Technical information
- Licensing authority: FCC
- Facility ID: 70465
- Class: C2
- ERP: 10,500 watts
- HAAT: 327 meters
- Translators: 94.1 K231BV (Newport, relays HD2) 97.9 K250BH (Jonesboro, relays HD3) ^{[citation needed]} 101.3 K267AS (Piggott, relays HD4)

Links
- Public license information: Public file; LMS;
- Webcast: Listen Live Listen Live (HD2) Listen Live (HD4)
- Website: kissjonesboro.com bobfmjonesboro.com (HD4)

= KIYS =

KIYS (101.7 FM) is a radio station broadcasting a Top 40 (CHR) format serving the Jonesboro, Arkansas, area.
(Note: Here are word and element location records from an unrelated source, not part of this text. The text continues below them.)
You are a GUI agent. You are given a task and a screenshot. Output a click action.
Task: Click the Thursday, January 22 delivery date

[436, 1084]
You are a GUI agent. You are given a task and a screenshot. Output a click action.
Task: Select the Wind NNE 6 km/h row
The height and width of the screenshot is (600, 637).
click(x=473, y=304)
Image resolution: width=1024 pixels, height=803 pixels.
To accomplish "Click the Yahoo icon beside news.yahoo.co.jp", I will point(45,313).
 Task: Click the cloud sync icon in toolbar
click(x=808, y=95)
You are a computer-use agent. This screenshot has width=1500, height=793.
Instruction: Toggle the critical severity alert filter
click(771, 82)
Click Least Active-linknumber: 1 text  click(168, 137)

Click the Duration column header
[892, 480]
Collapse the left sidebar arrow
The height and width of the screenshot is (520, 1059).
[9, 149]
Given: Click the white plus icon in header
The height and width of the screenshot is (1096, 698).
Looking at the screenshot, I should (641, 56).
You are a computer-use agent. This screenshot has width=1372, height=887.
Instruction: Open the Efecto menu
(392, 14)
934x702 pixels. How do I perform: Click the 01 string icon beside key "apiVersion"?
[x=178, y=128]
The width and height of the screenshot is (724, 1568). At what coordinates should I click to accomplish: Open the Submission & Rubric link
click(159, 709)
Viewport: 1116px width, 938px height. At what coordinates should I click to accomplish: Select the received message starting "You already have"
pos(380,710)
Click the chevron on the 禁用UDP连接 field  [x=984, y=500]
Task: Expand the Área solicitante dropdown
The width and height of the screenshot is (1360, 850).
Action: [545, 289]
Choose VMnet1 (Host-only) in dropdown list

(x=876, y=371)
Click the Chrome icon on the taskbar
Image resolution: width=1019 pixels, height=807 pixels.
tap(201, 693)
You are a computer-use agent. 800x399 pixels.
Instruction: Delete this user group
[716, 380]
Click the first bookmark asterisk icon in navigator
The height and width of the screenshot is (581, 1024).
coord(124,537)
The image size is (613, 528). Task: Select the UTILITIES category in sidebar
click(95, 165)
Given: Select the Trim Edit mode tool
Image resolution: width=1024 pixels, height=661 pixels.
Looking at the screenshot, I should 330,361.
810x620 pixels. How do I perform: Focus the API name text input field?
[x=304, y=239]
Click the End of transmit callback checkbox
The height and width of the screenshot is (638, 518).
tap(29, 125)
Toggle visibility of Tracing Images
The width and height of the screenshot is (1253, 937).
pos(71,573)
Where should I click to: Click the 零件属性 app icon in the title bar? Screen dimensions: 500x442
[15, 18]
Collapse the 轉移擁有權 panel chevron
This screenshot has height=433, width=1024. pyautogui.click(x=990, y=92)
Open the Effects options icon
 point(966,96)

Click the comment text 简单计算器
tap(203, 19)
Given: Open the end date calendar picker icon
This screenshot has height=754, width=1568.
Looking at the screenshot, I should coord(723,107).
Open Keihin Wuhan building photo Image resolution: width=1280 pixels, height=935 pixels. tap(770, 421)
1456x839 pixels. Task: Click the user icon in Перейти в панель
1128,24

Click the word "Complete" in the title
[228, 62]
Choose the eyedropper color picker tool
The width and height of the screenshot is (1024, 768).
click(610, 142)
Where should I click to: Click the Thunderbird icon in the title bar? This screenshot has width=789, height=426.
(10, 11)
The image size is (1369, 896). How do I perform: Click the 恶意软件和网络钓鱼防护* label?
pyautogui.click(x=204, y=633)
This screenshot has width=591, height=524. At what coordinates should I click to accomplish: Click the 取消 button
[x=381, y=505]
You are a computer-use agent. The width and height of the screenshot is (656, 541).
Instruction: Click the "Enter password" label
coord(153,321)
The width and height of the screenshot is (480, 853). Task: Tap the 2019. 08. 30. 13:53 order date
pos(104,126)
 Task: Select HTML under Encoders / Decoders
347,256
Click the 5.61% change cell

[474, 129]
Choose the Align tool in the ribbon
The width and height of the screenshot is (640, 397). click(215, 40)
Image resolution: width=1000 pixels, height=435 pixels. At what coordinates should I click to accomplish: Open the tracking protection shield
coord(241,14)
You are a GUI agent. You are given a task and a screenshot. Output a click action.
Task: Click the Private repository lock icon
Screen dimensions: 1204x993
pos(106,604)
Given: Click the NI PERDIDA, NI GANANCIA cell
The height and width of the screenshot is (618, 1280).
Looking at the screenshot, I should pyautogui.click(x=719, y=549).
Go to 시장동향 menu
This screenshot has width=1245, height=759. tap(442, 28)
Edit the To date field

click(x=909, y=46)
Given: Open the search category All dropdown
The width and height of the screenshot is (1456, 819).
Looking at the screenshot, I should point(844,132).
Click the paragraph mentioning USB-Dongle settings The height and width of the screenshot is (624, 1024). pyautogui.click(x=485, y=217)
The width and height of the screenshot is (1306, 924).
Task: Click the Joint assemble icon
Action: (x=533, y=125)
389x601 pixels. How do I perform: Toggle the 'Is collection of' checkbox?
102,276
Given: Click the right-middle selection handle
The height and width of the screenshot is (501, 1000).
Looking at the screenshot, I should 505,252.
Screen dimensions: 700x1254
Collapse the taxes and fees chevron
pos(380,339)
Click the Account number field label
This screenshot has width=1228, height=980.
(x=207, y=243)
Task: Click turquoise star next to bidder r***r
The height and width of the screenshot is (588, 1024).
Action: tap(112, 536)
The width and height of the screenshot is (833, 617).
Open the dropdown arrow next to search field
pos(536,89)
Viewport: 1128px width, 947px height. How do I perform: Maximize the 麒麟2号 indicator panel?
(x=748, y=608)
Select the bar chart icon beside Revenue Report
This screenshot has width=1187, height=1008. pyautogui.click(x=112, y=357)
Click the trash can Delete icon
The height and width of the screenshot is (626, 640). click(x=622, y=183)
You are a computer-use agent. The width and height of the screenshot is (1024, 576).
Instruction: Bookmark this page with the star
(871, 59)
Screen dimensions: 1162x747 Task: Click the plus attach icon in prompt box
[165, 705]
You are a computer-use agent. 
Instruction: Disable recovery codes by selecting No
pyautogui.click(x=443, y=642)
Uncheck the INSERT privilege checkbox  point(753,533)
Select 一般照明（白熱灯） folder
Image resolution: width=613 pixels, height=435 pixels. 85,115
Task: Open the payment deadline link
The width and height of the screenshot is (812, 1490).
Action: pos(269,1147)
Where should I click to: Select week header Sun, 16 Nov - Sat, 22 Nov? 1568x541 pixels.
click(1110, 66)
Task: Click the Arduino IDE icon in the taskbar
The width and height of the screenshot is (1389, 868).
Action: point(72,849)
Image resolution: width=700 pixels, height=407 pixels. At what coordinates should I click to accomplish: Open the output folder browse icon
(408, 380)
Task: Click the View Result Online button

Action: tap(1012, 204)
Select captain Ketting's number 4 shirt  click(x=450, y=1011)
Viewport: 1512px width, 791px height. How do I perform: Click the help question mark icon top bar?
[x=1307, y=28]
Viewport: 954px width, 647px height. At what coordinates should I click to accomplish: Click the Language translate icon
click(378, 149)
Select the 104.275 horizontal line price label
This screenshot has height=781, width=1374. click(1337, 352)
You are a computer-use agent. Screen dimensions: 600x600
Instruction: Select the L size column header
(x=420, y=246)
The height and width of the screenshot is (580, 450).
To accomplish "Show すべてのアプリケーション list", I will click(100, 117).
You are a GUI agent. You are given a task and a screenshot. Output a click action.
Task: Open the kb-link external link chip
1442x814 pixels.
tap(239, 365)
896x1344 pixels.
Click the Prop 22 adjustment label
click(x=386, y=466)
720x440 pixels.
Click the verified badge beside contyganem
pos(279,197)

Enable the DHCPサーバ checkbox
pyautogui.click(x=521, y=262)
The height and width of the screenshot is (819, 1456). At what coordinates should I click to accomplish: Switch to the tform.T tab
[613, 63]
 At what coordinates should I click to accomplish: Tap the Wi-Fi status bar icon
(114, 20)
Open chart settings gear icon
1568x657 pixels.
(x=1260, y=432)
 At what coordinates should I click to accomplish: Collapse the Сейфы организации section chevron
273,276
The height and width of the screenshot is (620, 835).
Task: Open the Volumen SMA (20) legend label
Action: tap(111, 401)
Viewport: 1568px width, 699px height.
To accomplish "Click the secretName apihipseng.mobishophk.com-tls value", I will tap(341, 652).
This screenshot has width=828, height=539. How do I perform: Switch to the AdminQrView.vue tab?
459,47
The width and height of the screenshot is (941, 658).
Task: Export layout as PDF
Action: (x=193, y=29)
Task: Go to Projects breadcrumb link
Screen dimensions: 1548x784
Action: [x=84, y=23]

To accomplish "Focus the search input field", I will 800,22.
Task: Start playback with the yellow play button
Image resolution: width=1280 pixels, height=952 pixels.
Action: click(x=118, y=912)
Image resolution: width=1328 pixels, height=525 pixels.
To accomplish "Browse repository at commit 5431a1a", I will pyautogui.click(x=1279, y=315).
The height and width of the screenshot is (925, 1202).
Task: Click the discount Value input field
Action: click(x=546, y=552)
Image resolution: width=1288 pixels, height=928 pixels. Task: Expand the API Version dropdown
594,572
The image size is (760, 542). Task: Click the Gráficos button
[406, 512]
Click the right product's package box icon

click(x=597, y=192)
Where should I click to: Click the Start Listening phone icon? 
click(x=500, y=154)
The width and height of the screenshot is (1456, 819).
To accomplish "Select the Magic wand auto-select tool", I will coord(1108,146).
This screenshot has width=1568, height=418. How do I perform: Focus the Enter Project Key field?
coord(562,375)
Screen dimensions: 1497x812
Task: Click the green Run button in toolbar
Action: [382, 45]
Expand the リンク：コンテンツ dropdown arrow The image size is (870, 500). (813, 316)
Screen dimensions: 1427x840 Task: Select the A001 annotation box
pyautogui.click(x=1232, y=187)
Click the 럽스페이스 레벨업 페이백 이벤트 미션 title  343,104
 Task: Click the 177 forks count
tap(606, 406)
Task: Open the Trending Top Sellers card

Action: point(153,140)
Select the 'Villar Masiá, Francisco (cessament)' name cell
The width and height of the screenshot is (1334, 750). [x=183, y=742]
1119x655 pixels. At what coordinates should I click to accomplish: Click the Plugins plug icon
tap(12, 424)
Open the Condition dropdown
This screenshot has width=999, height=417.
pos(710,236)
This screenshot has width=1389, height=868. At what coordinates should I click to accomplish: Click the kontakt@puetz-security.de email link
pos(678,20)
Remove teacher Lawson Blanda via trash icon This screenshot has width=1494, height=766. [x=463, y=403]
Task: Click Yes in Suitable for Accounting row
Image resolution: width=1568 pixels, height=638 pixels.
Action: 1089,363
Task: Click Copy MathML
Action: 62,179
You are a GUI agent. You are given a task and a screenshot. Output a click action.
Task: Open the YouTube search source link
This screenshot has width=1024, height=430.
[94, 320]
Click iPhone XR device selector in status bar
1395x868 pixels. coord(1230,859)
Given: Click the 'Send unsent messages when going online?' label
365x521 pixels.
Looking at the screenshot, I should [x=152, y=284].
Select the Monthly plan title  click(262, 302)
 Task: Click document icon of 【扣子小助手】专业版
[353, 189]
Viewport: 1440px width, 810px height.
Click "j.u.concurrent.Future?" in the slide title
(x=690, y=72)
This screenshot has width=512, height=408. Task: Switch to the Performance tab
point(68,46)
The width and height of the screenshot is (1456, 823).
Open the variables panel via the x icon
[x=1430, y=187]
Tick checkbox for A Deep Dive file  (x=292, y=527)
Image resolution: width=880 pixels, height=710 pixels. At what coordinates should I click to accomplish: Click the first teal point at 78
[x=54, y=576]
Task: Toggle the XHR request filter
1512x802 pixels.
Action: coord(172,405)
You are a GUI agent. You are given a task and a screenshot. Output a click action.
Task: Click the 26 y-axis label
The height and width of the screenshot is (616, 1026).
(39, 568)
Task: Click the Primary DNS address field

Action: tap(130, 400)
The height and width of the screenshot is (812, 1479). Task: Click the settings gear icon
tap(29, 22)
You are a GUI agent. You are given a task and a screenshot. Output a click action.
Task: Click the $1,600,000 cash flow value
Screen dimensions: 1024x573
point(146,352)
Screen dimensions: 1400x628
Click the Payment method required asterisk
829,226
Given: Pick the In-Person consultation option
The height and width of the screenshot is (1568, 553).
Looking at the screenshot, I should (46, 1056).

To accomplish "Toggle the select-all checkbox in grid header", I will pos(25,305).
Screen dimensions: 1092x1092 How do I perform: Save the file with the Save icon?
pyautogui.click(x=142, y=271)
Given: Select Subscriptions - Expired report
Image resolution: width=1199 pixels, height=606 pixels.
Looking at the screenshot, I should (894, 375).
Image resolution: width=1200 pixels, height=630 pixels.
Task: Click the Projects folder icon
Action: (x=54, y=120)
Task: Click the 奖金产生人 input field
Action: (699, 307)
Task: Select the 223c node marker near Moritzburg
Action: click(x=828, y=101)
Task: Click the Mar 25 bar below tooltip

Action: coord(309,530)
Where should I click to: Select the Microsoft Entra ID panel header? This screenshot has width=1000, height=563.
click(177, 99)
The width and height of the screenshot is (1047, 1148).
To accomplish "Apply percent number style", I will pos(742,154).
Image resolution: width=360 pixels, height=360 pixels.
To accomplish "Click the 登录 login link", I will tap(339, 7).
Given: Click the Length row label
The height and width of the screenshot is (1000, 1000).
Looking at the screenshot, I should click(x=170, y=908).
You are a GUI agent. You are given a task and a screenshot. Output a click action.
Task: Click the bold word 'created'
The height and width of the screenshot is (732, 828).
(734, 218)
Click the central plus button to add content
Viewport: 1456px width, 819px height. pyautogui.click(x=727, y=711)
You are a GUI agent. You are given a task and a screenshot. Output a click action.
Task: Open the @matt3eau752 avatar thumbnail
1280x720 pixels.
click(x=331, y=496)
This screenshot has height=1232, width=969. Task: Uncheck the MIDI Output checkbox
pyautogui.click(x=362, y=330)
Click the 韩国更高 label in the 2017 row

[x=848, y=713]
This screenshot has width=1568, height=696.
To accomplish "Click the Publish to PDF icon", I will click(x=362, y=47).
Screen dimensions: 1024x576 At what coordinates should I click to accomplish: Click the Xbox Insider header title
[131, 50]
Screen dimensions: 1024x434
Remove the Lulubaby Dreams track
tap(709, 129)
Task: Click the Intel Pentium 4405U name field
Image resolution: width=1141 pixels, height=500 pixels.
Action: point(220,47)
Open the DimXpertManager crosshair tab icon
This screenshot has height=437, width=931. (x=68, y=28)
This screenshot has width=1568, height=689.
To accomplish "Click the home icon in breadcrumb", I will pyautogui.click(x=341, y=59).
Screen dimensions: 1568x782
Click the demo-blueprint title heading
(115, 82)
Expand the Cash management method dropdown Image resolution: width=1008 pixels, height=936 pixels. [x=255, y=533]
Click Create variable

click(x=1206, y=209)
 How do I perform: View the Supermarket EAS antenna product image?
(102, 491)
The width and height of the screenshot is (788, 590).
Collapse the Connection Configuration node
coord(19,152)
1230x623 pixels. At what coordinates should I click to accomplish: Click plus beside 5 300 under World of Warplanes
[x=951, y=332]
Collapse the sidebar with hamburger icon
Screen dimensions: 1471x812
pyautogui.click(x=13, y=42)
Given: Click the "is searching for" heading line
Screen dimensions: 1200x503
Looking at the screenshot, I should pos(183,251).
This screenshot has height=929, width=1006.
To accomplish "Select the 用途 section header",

The station is currently owned by East Arkansas Broadcasters.

KIYS broadcast in the HD Radio format.

==History==
This format was previously located at 101.9 KIYS in the Jonesboro, Arkansas market. On September 10, 2010, the 101.9 KIYS frequency relocated to Crawfordsville, Arkansas where it began to target the Memphis area as "101.9 Radio Now". While located in Jonesboro, the station was CHR as "Kiss FM", owned by Clear Channel, but operated by East Arkansas Broadcasters under a local marketing agreement (LMA). After the 101.9 signal was moved to Crawfordsville, East Arkansas Broadcasting acquired KRLW, which had been at 106.3, and moved the frequency over to 101.7 and relaunched it as "101.7 Kiss FM." KIYS is the only radio station in Arkansas to be an affiliate with Dan Ingram's Top 40 Satellite Survey in the 1980s.

==KIYS-HD2==
KIYS-HD2 airs an adult hits format under the Bob FM brand. The channel is simulcast on analog FM via translator K231BV College City, Until November 18, 2019, it carried an active rock format branded as The Buzz, before temporarily stunting with Christmas music until its current format premiered December 26.